CHERRY XTRFY MX 3.1|実売14,200円前後、アルミ削り出し筐体のフルサイズRGB

アルミCNC加工の一体構造筐体を持つフルキーモデルです。US配列108キー、USB有線接続、幅435×奥行138×高さ35mmという薄めのプロポーションで、キー単位のRGBに加えて側面のライティングも光ります。Nキーロールオーバーとアンチゴーストに対応し、ゲーム用途にも素直に使えます。

実売価格は14,200円前後ですが、販売店による価格差が大きく、Amazon.co.jpでは28,240円で出品されていることもあります。同じ型番でも購入先で倍近く変わるため、価格は必ず見比べてから決めてください。金属筐体らしく打鍵音は高めに響くので、静かにタイプしたい人にはFC750RBTのほうが向きます。

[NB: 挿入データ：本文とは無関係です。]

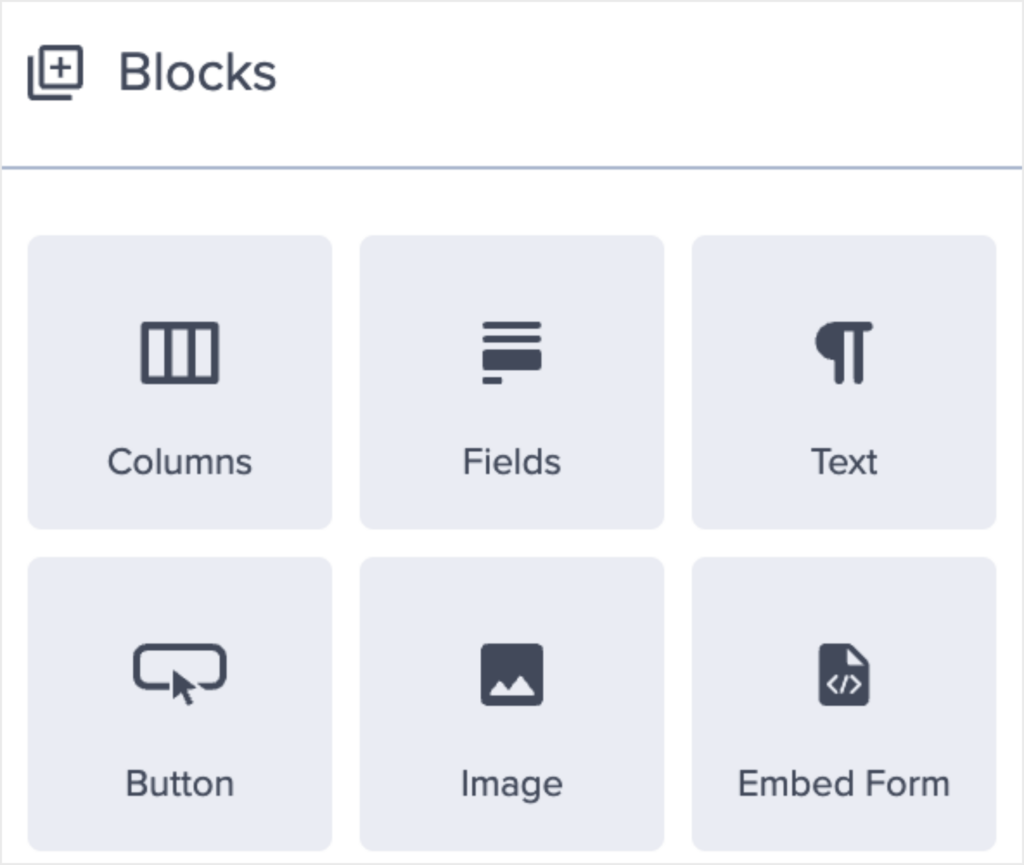Click the Embed Form label text
Screen dimensions: 1024x865
point(843,784)
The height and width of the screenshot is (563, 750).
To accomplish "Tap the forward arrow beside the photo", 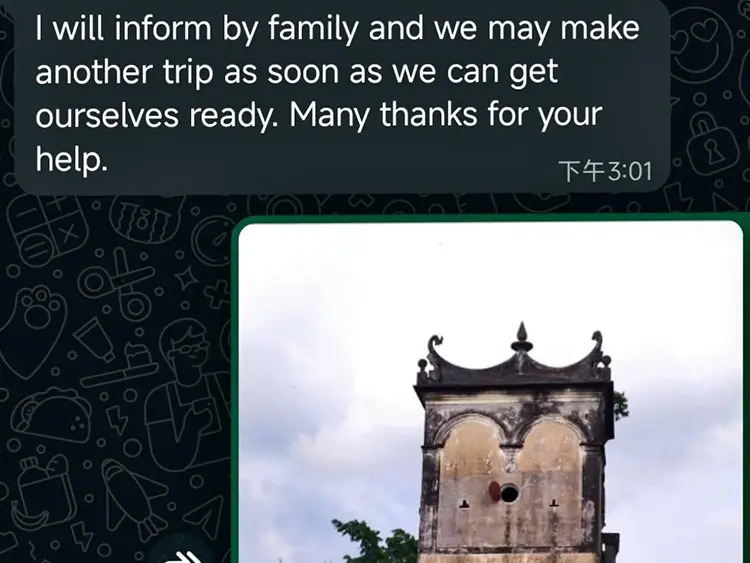I will (x=185, y=556).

  • メリット:アルミCNC一体構造で剛性が高い/フルサイズながら高さ35mmと薄い/キー単位RGB+サイドライティング/Nキーロールオーバー・アンチゴースト対応
  • デメリット:US配列のみ/販売店による価格差が大きい/アルミ筐体ゆえに打鍵音が高く響きやすい/有線接続のみ

MX2A赤軸搭載キーボード 全モデル比較表

モデル実売価格スイッチ配列・キー数接続ホットスワップキーキャップ
LEOPOLD FC750RBT約17,980円CHERRY MX2A 赤軸(45cN/2.0mm/4.0mm)日本語JIS・91キー(TKL)Bluetooth 5.1+USB-C対応PBT二色成形
LEOPOLD FC660MBT約13,980円CHERRY MX2A 赤軸(45cN/2.0mm/4.0mm)日本語JIS・70キー(65%)Bluetooth 5.1+USB-C対応PBT二色成形
CHERRY XTRFY K5V2 COMPACT約14,700円CHERRY MX2A 赤軸(45cN/2.0mm/4.0mm)US ANSI・67キー(65%)USB有線(1000Hz)対応ABS
CHERRY XTRFY MX 3.1約14,200円CHERRY MX2A 赤軸(45cN/2.0mm/4.0mm)US ANSI・108キー(フルサイズ)USB有線対応ABS

横に並べると性格の違いがはっきりします。日本語配列と無線が要るならLEOPOLDの2機種、価格とゲーミング機能を優先するならXTRFYの2機種、という二択構造です。スイッチ自体は4機種とも同じMX2A赤軸なので、打鍵感の土台は共通と考えて構いません。

Cherry MX2A 赤軸に関するよくある質問

旧MX赤軸との違いは体感できるレベルですか?

数値スペックは45cN/作動点2.0mm/ストローク4.0mmで完全に同じですが、沈み込みの滑らかさとスプリング鳴りの少なさは、続けて打ち比べれば分かる差があります。工場出荷時のルブ塗布とバレル型スプリング、ステム内側のリブ追加が効いており、旧赤軸で気になっていたざらつきと金属音が素の状態で抑えられているためです。逆に、押した瞬間の重さや作動点の深さを変えたい人にとっては、MX2Aに替えても解決しません。その場合は軸そのものを変える必要があります。

MX2A赤軸と静音赤軸、どちらを選ぶべきですか?

同居家族やオフィスの同僚に配慮したい環境なら静音赤軸、打鍵感の輪郭を残したいなら赤軸です。静音赤軸は作動点1.9mm・ストローク3.7mmとわずかに浅く、耐久性は5千万回と赤軸の1億回より控えめになります。減衰材によって底打ちの手応えがぼやけるため、タイピングの気持ちよさを重視する人はまず赤軸から入るのが無難です。今回紹介した4機種はいずれもホットスワップ対応なので、後から静音赤軸に載せ替えて比べることもできます。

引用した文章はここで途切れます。